_Problem description_
Rewrite the data below as a numbered list, one line per item, with blank lines left out.

_Stored records_
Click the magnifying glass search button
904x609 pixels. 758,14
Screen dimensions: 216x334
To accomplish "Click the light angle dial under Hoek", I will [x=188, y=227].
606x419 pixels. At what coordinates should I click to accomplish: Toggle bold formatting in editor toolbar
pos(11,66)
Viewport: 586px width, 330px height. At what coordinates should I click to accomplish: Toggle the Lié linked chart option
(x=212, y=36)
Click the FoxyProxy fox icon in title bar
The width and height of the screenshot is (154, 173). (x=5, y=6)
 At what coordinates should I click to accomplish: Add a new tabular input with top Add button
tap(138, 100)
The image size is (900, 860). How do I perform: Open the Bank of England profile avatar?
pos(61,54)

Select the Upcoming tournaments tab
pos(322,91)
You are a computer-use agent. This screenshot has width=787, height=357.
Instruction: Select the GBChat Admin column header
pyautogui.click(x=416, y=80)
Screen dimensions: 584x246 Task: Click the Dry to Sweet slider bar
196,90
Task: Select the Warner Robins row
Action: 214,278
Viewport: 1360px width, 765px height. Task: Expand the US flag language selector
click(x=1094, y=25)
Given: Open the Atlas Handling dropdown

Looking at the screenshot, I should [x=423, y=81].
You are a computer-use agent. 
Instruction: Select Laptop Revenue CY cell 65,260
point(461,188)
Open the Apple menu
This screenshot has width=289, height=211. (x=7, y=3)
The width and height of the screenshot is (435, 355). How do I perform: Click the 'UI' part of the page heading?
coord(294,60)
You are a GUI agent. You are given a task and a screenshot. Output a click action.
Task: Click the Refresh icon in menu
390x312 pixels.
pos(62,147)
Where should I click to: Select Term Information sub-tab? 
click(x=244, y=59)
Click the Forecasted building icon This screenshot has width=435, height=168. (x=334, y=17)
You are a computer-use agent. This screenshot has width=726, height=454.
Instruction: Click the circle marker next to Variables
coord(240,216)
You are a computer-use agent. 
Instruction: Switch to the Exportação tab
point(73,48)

_Result for this exercise_
1. Click the magnifying glass search button
2. 904x609 pixels. 758,14
3. Screen dimensions: 216x334
4. To accomplish "Click the light angle dial under Hoek", I will [x=188, y=227].
5. 606x419 pixels. At what coordinates should I click to accomplish: Toggle bold formatting in editor toolbar
6. pos(11,66)
7. Viewport: 586px width, 330px height. At what coordinates should I click to accomplish: Toggle the Lié linked chart option
8. (x=212, y=36)
9. Click the FoxyProxy fox icon in title bar
10. The width and height of the screenshot is (154, 173). (x=5, y=6)
11.  At what coordinates should I click to accomplish: Add a new tabular input with top Add button
12. tap(138, 100)
13. The image size is (900, 860). How do I perform: Open the Bank of England profile avatar?
14. pos(61,54)
15. Select the Upcoming tournaments tab
16. pos(322,91)
17. You are a computer-use agent. This screenshot has width=787, height=357.
18. Instruction: Select the GBChat Admin column header
19. pyautogui.click(x=416, y=80)
20. Screen dimensions: 584x246 Task: Click the Dry to Sweet slider bar
21. 196,90
22. Task: Select the Warner Robins row
23. Action: 214,278
24. Viewport: 1360px width, 765px height. Task: Expand the US flag language selector
25. click(x=1094, y=25)
26. Given: Open the Atlas Handling dropdown
27. Looking at the screenshot, I should [x=423, y=81].
28. You are a computer-use agent. 
29. Instruction: Select Laptop Revenue CY cell 65,260
30. point(461,188)
31. Open the Apple menu
32. This screenshot has width=289, height=211. (x=7, y=3)
33. The width and height of the screenshot is (435, 355). How do I perform: Click the 'UI' part of the page heading?
34. coord(294,60)
35. You are a GUI agent. You are given a task and a screenshot. Output a click action.
36. Task: Click the Refresh icon in menu
37. 390x312 pixels.
38. pos(62,147)
39. Where should I click to: Select Term Information sub-tab? 
40. click(x=244, y=59)
41. Click the Forecasted building icon This screenshot has width=435, height=168. (x=334, y=17)
42. You are a computer-use agent. This screenshot has width=726, height=454.
43. Instruction: Click the circle marker next to Variables
44. coord(240,216)
45. You are a computer-use agent. 
46. Instruction: Switch to the Exportação tab
47. point(73,48)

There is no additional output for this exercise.